### Entries shown
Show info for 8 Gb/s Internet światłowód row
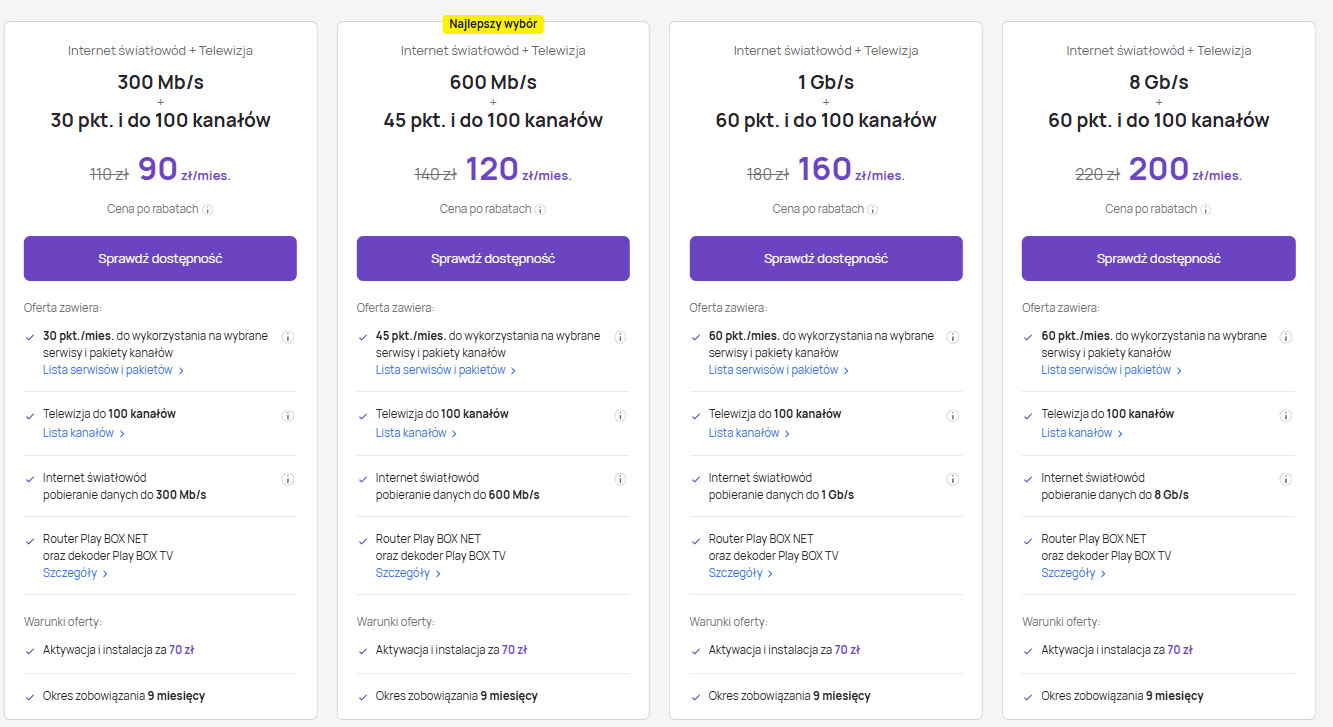Screen dimensions: 1333x727 [1286, 479]
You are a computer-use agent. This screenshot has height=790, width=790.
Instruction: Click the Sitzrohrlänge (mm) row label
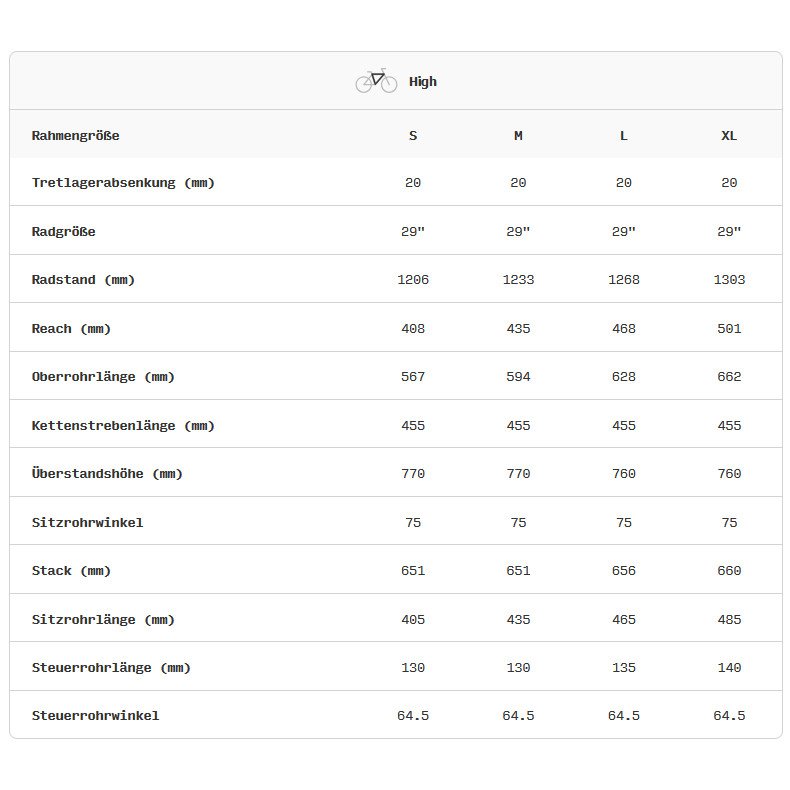tap(103, 620)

### Assignment
Would you transcribe, exactly and only, the lines from the one that contains "You are a computer-use" through the last line of the data above, without any pictures?

### Answer space
You are a computer-use agent. This screenshot has height=790, width=790.
Instruction: Click the Sitzrohrlänge (mm) row label
tap(103, 620)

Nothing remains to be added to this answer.